▸ **Passage for review**
========================

What Family Means to Me

By Marcus Williamson

Marcus, Isaiah, Zander and Melanie Williamson.

Marcus, Isaiah, Zander and Melanie Williamson.

Growing up, my family really valued the importance of our last name. We took a lot of pride in being the Williamsons. Family was blood, and it was always thicker than water.

But my understanding of family began to shift over time.

When I moved to Columbia, South Carolina, I learned what it looked like to be family with the church I was attending. There’s this language of adoption in the Bible that discusses how people who follow Jesus are a part of a family together. It stuck with my wife and me as we helped a few people from Columbia start a church in Knoxville.

After moving to Knoxville, my wife and I began looking at starting a family of our own, but we struggled with infertility. It was a very tough season, but with our faith, both of our families and our church family, we weathered a lot of it.

A couple of years into infertility, my wife believed the Lord was nudging us to consider fostering. I hadn’t thought about it before, but if my wife felt strongly that the Lord was nudging her after praying about it and thinking through it, then that was enough for me to trust and step out on faith.

========================

▸ **Data records**
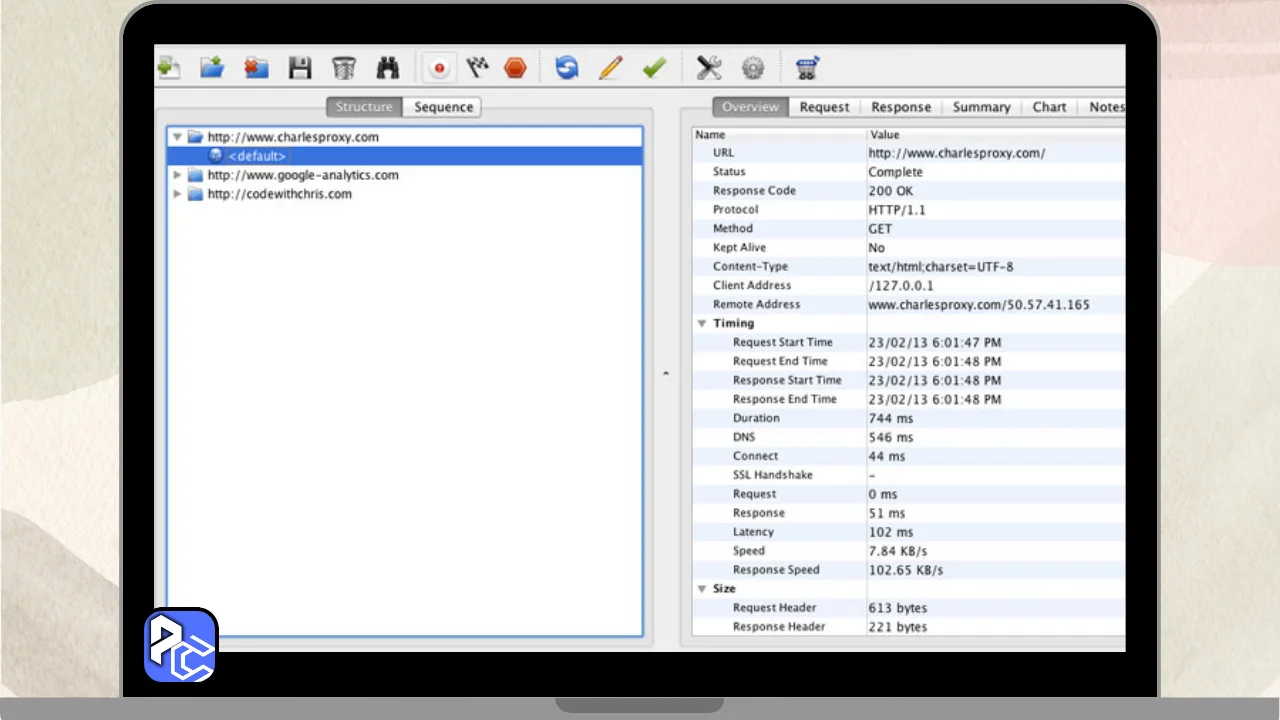Click the red hexagon breakpoints icon
Screen dimensions: 1280x720
coord(515,68)
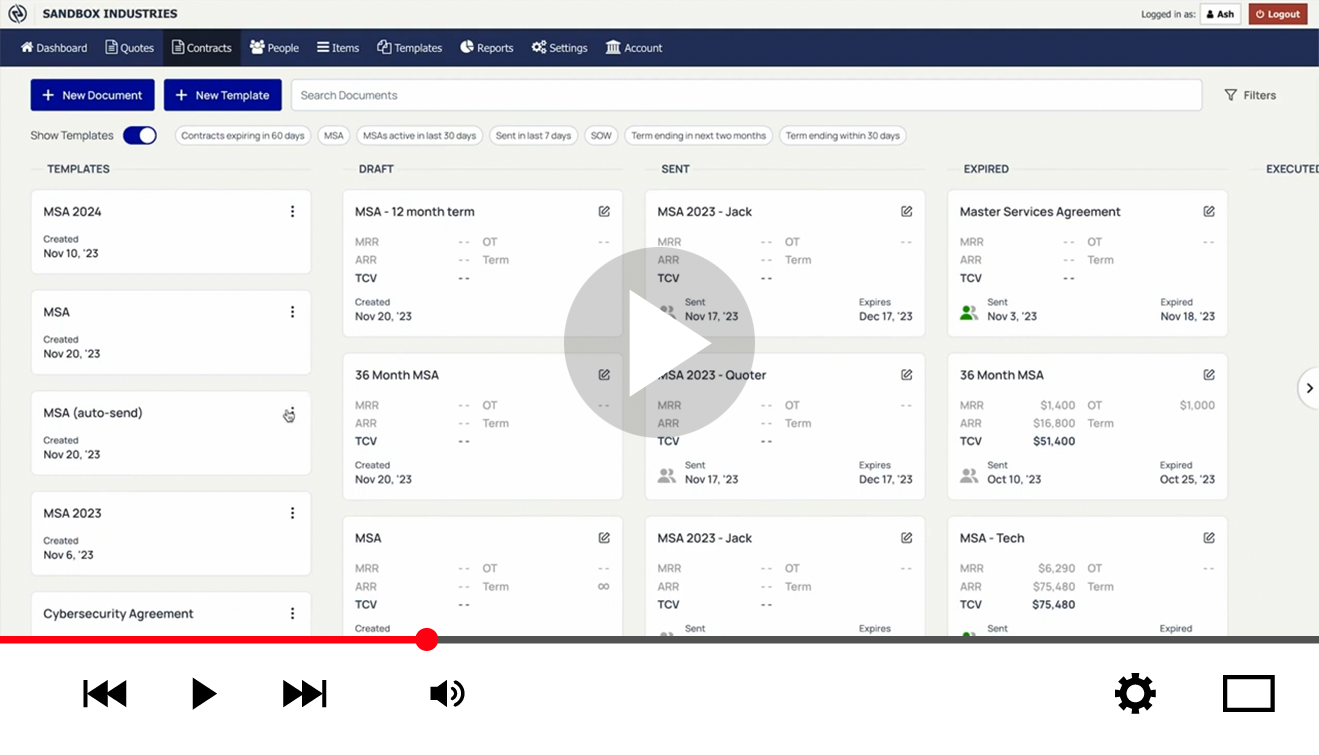Viewport: 1319px width, 755px height.
Task: Enable the 'Contracts expiring in 60 days' filter
Action: pyautogui.click(x=243, y=136)

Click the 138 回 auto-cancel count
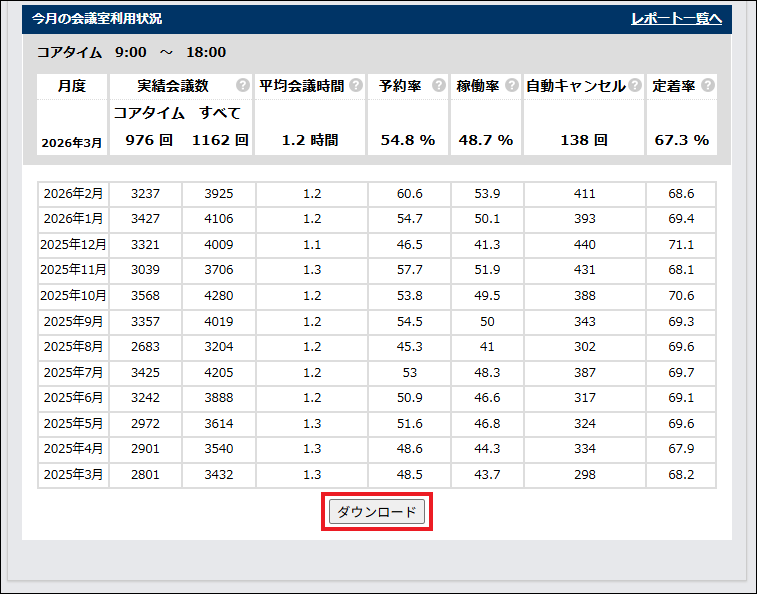(584, 140)
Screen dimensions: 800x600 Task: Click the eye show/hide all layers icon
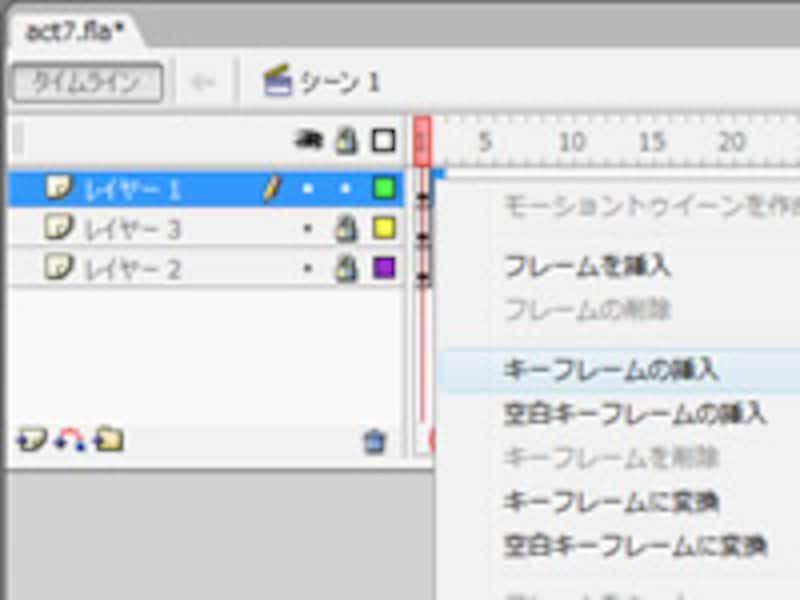click(308, 141)
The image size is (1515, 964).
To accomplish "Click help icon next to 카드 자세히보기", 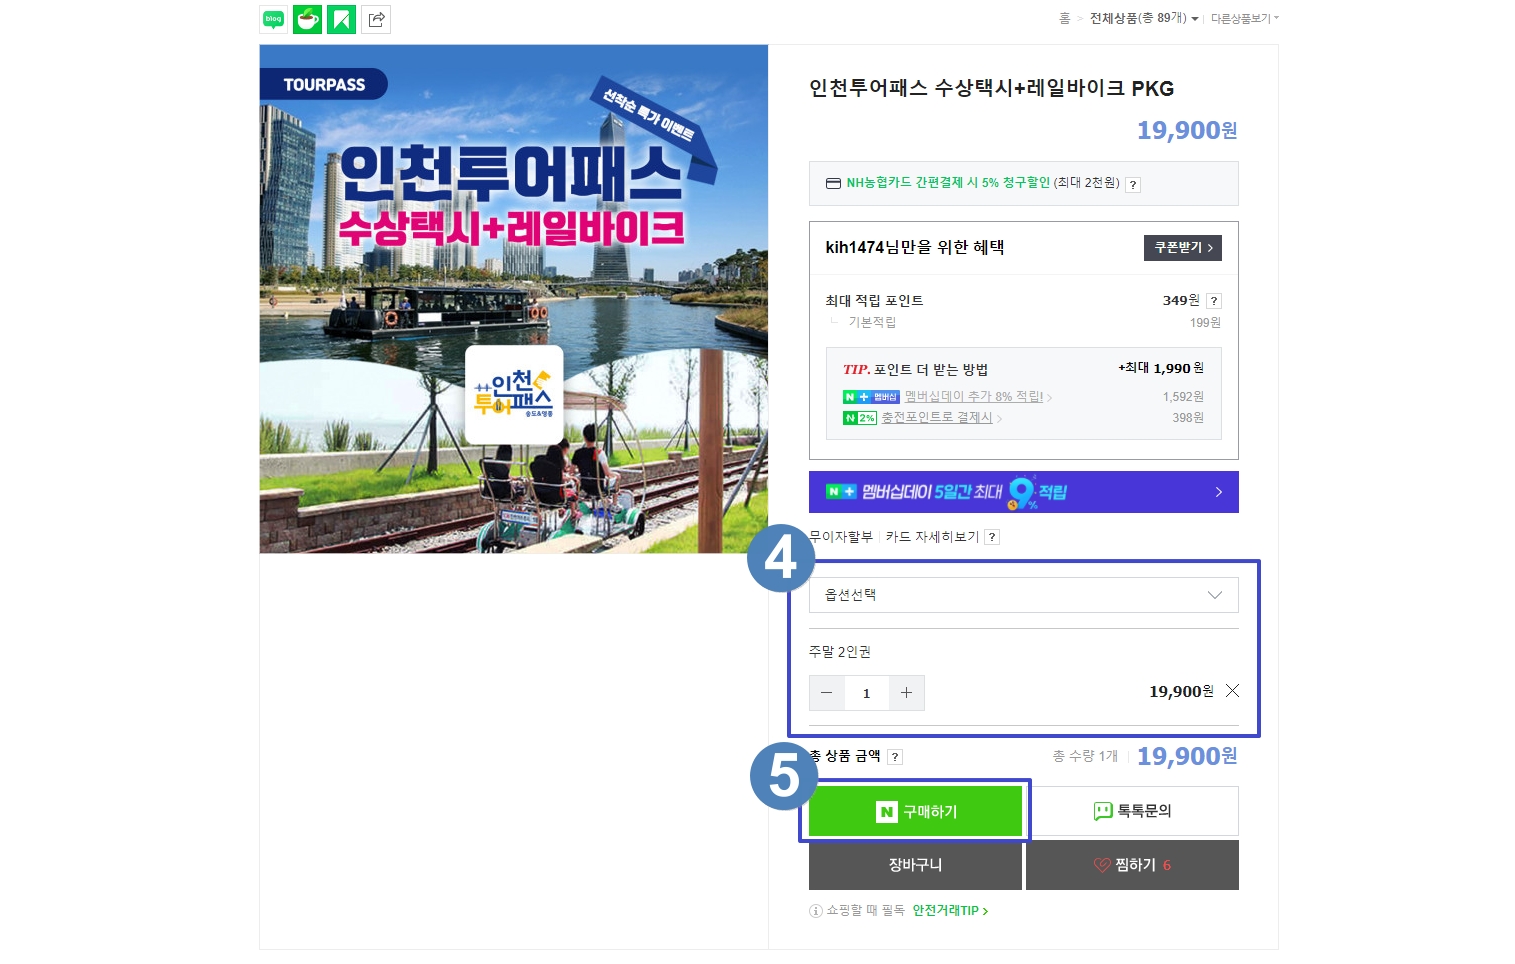I will (992, 537).
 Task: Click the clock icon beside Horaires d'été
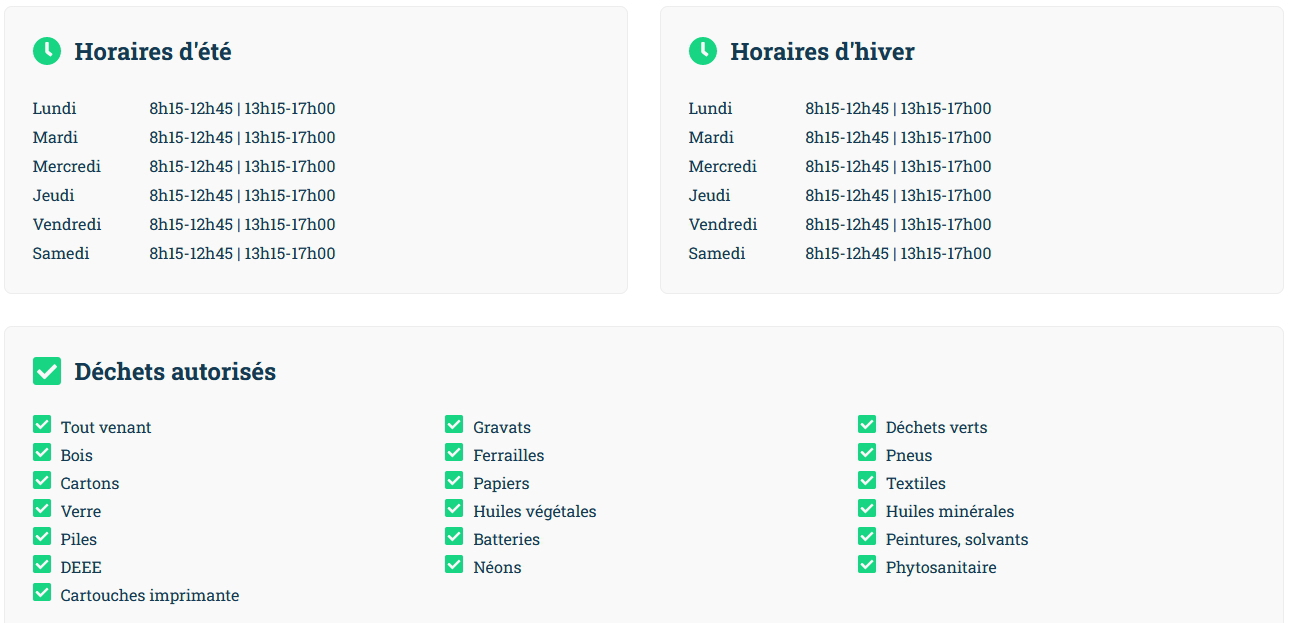(x=47, y=51)
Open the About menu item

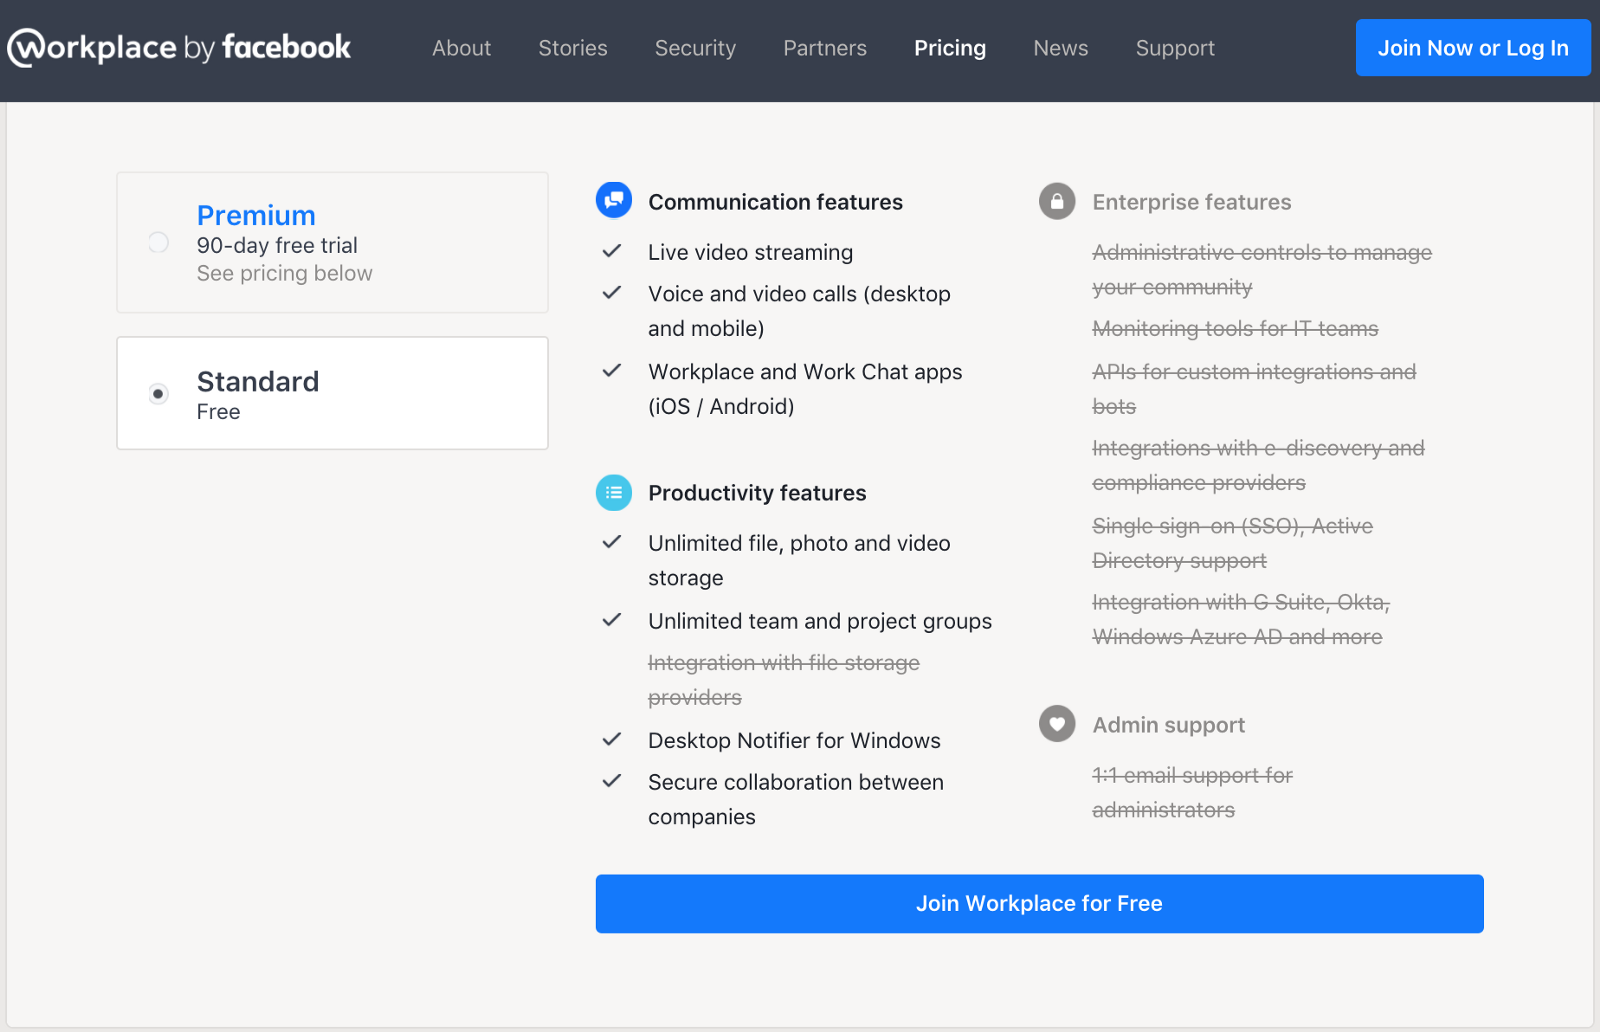(x=461, y=48)
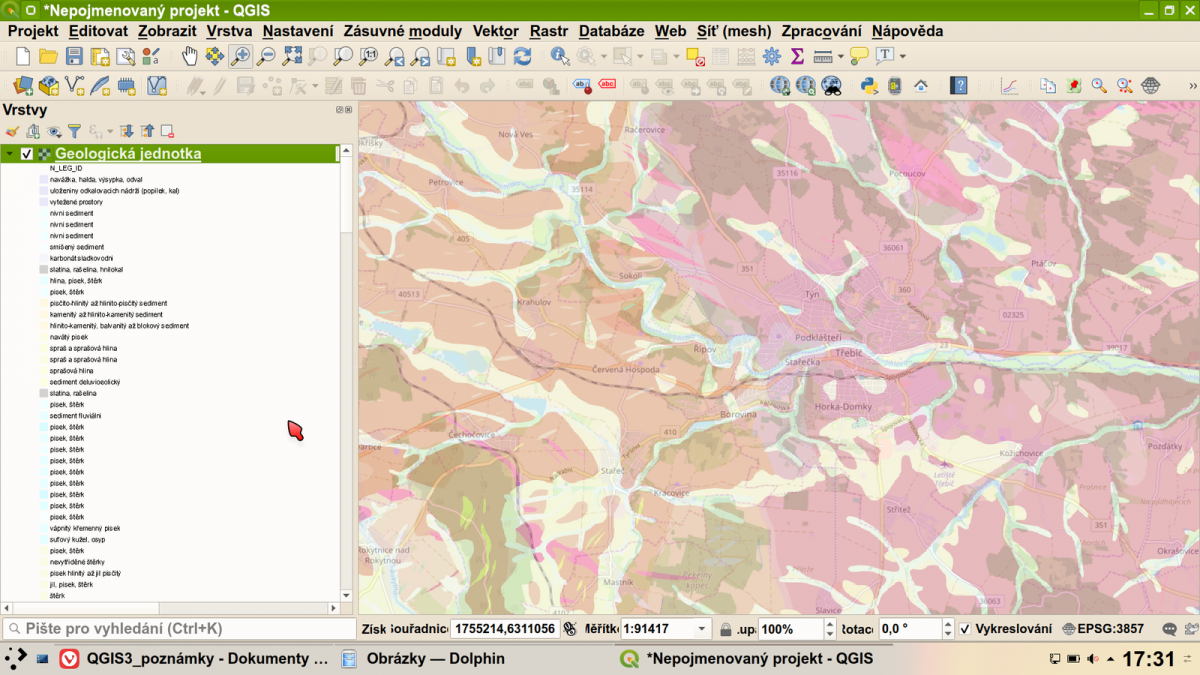Click the EPSG:3857 projection button

click(x=1105, y=629)
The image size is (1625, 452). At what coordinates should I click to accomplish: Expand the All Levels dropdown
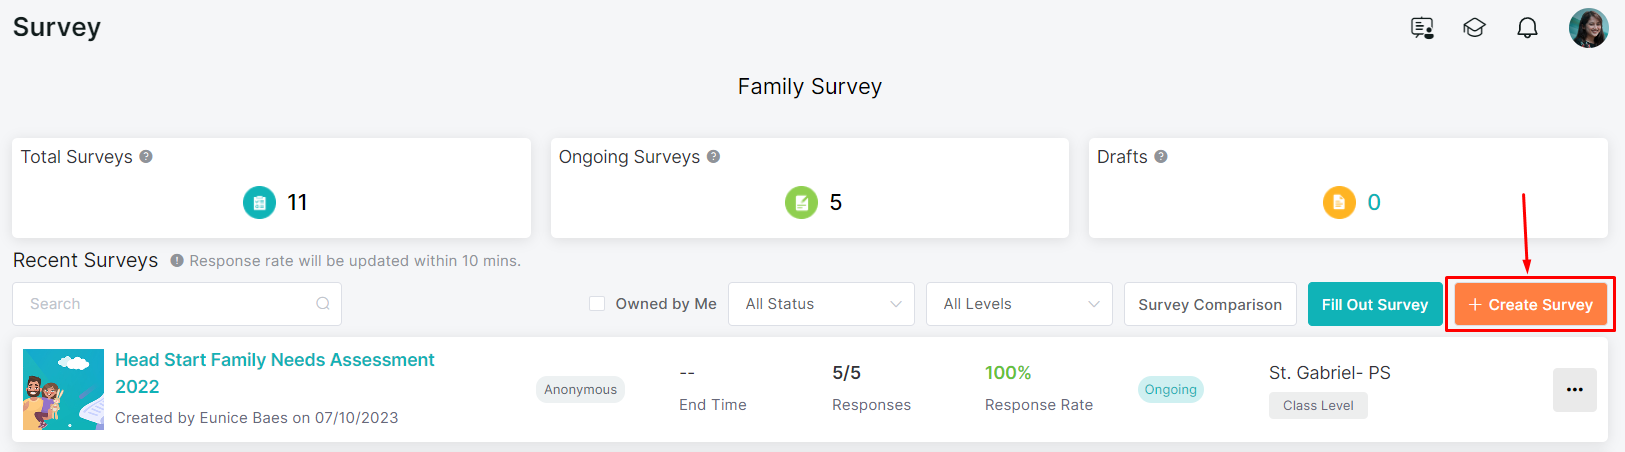click(1020, 304)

========================

▸ **Actions to take**
1. According to the essay about family, what did the writer's wife believe the Lord was nudging them to consider?
2. Write out the essay about family word for word, between "Growing up, my" and "church in Knoxville.", inclusive.

▸ **Responses for each task**
1. Fostering.

2.
Growing up, my family really valued the importance of our last name. We took a lot of pride in being the Williamsons. Family was blood, and it was always thicker than water.

But my understanding of family began to shift over time.

When I moved to Columbia, South Carolina, I learned what it looked like to be family with the church I was attending. There’s this language of adoption in the Bible that discusses how people who follow Jesus are a part of a family together. It stuck with my wife and me as we helped a few people from Columbia start a church in Knoxville.